-- START EXCERPTED PASSAGE --
Kosciusko ( ) is a mostly non-residential neighborhood located in St. Louis, Missouri. It begins at the Mississippi River front in the east and goes up to 7th Boulevard and 8th Street in the west. Interstate 55 is a northern border, and St. George and Dorcas Streets border the south of this neighborhood. Kosciusko is named in honor of Tadeusz Kościuszko, an American Revolutionary war general of Polish descent.

Within its limits are several industrial companies, including the Nooter Corporation. With a population of 52 in 2020, Kosciusko's racial makeup was 38.5% White, 30.8% Black, 0% Asian, 0% American Indian, 1.9% Pacific Islander, 26.9% Two or more races with 15.4% being of Hispanic origin.

The longest continuous graffiti wall, the 1.9 Mile Mississippi River Floodwall, is in this neighborhood. It is home to the annual Labor Day event, Paint Louis.

Schooling

The first independent charter middle school in the city is located in the neighborhood, as well.  Lift for Life Academy, which opened in 2000, offers education for Grades K – 12.
-- END EXCERPTED PASSAGE --
-- START ENTRIES --
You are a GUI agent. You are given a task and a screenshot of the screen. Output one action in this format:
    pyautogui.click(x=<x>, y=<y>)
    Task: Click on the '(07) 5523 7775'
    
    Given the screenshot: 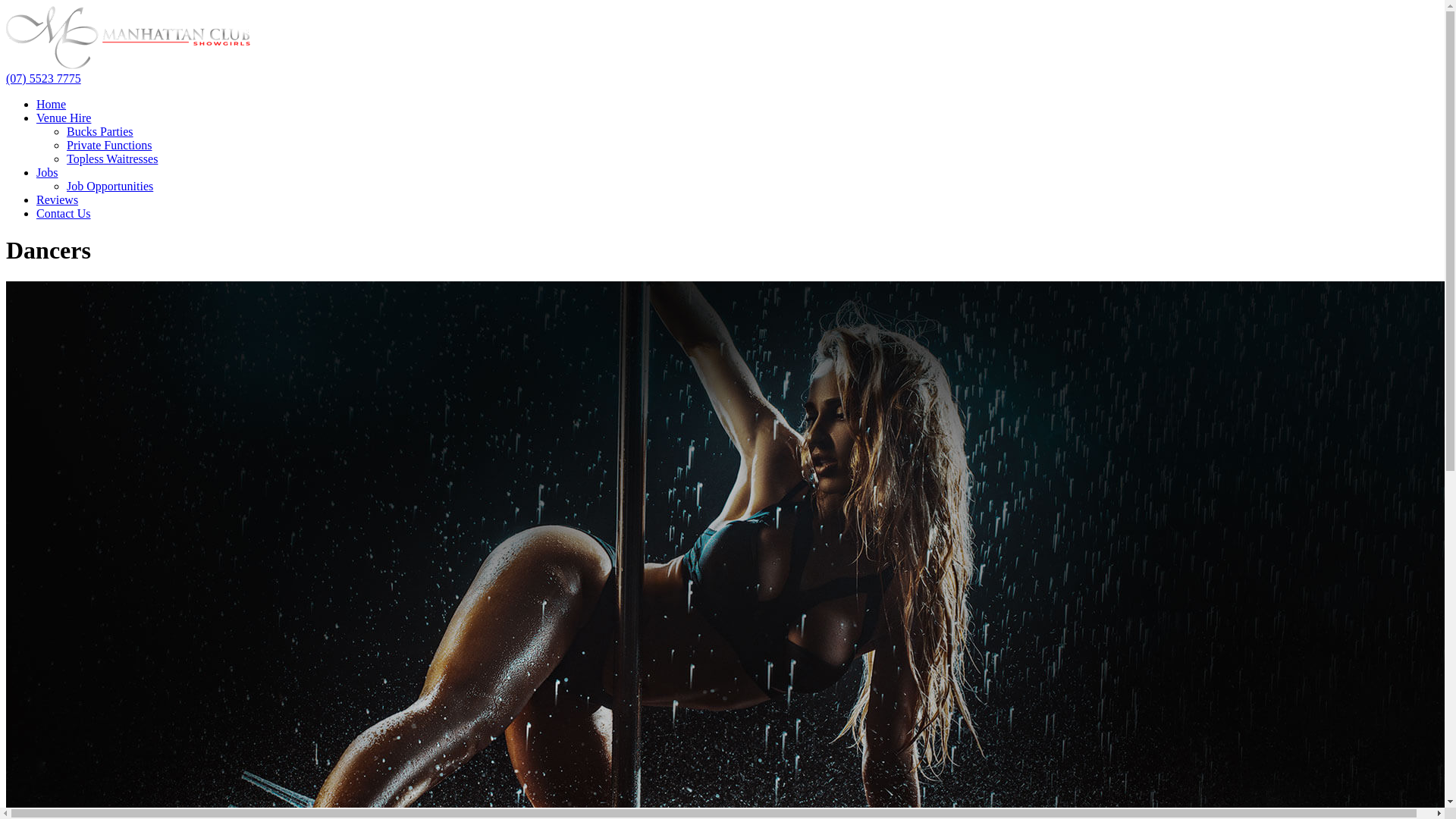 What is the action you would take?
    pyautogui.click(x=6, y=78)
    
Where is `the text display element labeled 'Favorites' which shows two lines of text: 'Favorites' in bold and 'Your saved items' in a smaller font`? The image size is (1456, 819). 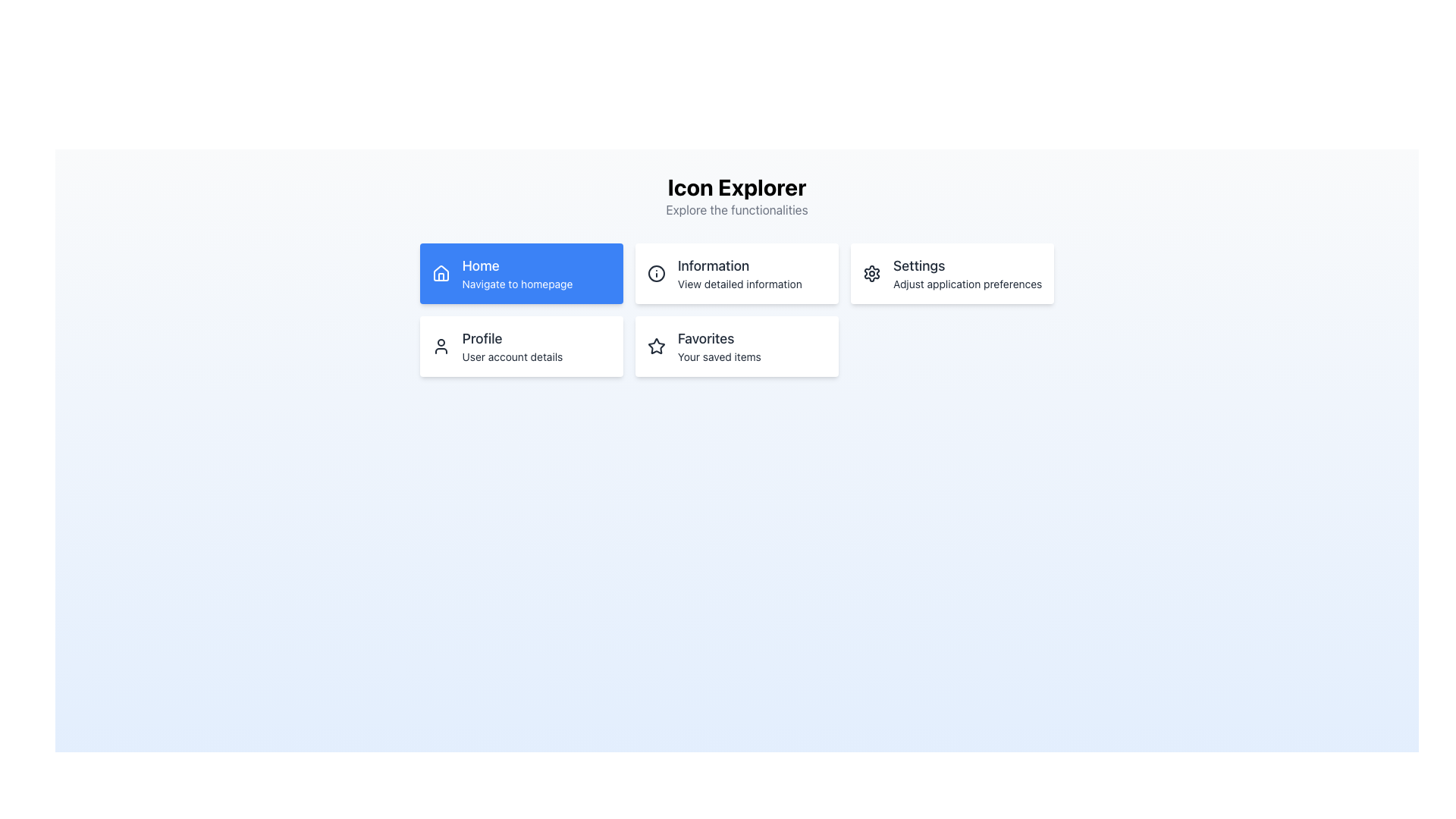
-- END ENTRIES --
*STATED TASK*: Copy the part of the Kosciusko neighborhood passage word for word, from "The first independent" up to and including "Grades K – 12.".

*TASK SOLUTION*:
The first independent charter middle school in the city is located in the neighborhood, as well.  Lift for Life Academy, which opened in 2000, offers education for Grades K – 12.